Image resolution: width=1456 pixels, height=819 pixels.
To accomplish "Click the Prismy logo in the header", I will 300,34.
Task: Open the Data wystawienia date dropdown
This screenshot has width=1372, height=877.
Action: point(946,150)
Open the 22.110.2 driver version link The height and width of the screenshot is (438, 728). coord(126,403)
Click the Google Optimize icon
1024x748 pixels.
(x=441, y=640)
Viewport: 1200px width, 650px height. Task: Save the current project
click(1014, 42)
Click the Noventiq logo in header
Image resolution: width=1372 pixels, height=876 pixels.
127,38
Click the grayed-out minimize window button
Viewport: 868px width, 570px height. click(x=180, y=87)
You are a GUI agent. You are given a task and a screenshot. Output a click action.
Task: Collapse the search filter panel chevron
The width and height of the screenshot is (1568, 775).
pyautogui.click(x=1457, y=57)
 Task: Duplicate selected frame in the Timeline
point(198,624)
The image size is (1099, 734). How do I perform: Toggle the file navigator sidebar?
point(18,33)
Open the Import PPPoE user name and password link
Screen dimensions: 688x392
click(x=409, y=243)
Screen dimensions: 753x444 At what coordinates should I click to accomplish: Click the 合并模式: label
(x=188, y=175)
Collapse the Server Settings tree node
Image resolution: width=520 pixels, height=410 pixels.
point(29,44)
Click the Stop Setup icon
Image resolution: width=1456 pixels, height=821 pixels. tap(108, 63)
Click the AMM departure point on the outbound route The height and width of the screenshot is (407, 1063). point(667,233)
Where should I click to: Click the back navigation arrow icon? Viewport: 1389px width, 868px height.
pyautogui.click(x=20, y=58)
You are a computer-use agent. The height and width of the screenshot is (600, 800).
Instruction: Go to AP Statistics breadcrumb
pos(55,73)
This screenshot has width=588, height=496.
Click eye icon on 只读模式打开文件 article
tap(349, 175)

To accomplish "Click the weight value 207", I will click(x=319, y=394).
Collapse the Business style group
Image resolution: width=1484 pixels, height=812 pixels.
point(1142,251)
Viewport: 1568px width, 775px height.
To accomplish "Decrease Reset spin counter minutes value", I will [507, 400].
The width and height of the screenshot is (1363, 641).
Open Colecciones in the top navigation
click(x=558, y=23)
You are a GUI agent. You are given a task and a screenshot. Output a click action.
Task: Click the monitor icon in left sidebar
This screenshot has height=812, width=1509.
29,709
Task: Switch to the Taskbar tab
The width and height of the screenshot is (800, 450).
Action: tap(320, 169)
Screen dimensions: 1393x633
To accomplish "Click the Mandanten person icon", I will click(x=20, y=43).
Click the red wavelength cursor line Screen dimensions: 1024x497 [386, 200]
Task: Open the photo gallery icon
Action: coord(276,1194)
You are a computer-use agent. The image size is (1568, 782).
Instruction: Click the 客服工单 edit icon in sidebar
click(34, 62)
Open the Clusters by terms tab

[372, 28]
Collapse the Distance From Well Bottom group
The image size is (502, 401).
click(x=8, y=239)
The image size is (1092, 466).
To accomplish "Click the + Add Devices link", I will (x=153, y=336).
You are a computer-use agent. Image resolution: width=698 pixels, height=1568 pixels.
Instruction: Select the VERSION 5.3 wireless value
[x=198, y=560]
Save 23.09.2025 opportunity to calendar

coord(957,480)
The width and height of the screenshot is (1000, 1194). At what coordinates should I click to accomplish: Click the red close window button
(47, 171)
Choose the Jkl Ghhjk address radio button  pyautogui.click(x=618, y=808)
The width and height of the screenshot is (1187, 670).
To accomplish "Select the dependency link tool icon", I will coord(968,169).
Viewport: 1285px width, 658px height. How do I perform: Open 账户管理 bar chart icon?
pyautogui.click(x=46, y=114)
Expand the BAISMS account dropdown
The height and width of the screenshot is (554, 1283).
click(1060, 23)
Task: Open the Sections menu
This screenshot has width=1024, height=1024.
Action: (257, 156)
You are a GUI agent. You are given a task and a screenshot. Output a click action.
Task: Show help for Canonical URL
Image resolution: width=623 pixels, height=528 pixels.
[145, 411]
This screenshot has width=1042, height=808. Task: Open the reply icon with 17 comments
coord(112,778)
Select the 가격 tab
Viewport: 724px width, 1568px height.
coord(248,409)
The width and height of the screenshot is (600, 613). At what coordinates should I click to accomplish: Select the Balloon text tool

--------

_Exercise aim_
From the listing above, reproduce all the lines exactly.

_Response area_
Image resolution: width=1456 pixels, height=819 pixels.
To accomplish "Click the Prismy logo in the header", I will 300,34.
Task: Open the Data wystawienia date dropdown
This screenshot has width=1372, height=877.
Action: point(946,150)
Open the 22.110.2 driver version link The height and width of the screenshot is (438, 728). coord(126,403)
Click the Google Optimize icon
1024x748 pixels.
(x=441, y=640)
Viewport: 1200px width, 650px height. Task: Save the current project
click(1014, 42)
Click the Noventiq logo in header
Image resolution: width=1372 pixels, height=876 pixels.
127,38
Click the grayed-out minimize window button
Viewport: 868px width, 570px height. click(x=180, y=87)
You are a GUI agent. You are given a task and a screenshot. Output a click action.
Task: Collapse the search filter panel chevron
The width and height of the screenshot is (1568, 775).
pyautogui.click(x=1457, y=57)
 Task: Duplicate selected frame in the Timeline
point(198,624)
The image size is (1099, 734). How do I perform: Toggle the file navigator sidebar?
point(18,33)
Open the Import PPPoE user name and password link
Screen dimensions: 688x392
click(x=409, y=243)
Screen dimensions: 753x444 At what coordinates should I click to accomplish: Click the 合并模式: label
(x=188, y=175)
Collapse the Server Settings tree node
Image resolution: width=520 pixels, height=410 pixels.
point(29,44)
Click the Stop Setup icon
Image resolution: width=1456 pixels, height=821 pixels. tap(108, 63)
Click the AMM departure point on the outbound route The height and width of the screenshot is (407, 1063). point(667,233)
Where should I click to: Click the back navigation arrow icon? Viewport: 1389px width, 868px height.
pyautogui.click(x=20, y=58)
You are a computer-use agent. The height and width of the screenshot is (600, 800).
Instruction: Go to AP Statistics breadcrumb
pos(55,73)
This screenshot has width=588, height=496.
Click eye icon on 只读模式打开文件 article
tap(349, 175)

To accomplish "Click the weight value 207", I will click(x=319, y=394).
Collapse the Business style group
Image resolution: width=1484 pixels, height=812 pixels.
point(1142,251)
Viewport: 1568px width, 775px height.
To accomplish "Decrease Reset spin counter minutes value", I will [507, 400].
The width and height of the screenshot is (1363, 641).
Open Colecciones in the top navigation
click(x=558, y=23)
You are a GUI agent. You are given a task and a screenshot. Output a click action.
Task: Click the monitor icon in left sidebar
This screenshot has height=812, width=1509.
29,709
Task: Switch to the Taskbar tab
The width and height of the screenshot is (800, 450).
Action: tap(320, 169)
Screen dimensions: 1393x633
To accomplish "Click the Mandanten person icon", I will click(x=20, y=43).
Click the red wavelength cursor line Screen dimensions: 1024x497 [386, 200]
Task: Open the photo gallery icon
Action: coord(276,1194)
You are a computer-use agent. The image size is (1568, 782).
Instruction: Click the 客服工单 edit icon in sidebar
click(34, 62)
Open the Clusters by terms tab

[372, 28]
Collapse the Distance From Well Bottom group
The image size is (502, 401).
click(x=8, y=239)
The image size is (1092, 466).
To accomplish "Click the + Add Devices link", I will (x=153, y=336).
You are a computer-use agent. Image resolution: width=698 pixels, height=1568 pixels.
Instruction: Select the VERSION 5.3 wireless value
[x=198, y=560]
Save 23.09.2025 opportunity to calendar

coord(957,480)
The width and height of the screenshot is (1000, 1194). At what coordinates should I click to accomplish: Click the red close window button
(47, 171)
Choose the Jkl Ghhjk address radio button  pyautogui.click(x=618, y=808)
The width and height of the screenshot is (1187, 670).
To accomplish "Select the dependency link tool icon", I will coord(968,169).
Viewport: 1285px width, 658px height. How do I perform: Open 账户管理 bar chart icon?
pyautogui.click(x=46, y=114)
Expand the BAISMS account dropdown
The height and width of the screenshot is (554, 1283).
click(1060, 23)
Task: Open the Sections menu
This screenshot has width=1024, height=1024.
Action: (257, 156)
You are a GUI agent. You are given a task and a screenshot. Output a click action.
Task: Show help for Canonical URL
Image resolution: width=623 pixels, height=528 pixels.
[145, 411]
This screenshot has width=1042, height=808. Task: Open the reply icon with 17 comments
coord(112,778)
Select the 가격 tab
Viewport: 724px width, 1568px height.
coord(248,409)
The width and height of the screenshot is (600, 613). At what coordinates should I click to accomplish: Select the Balloon text tool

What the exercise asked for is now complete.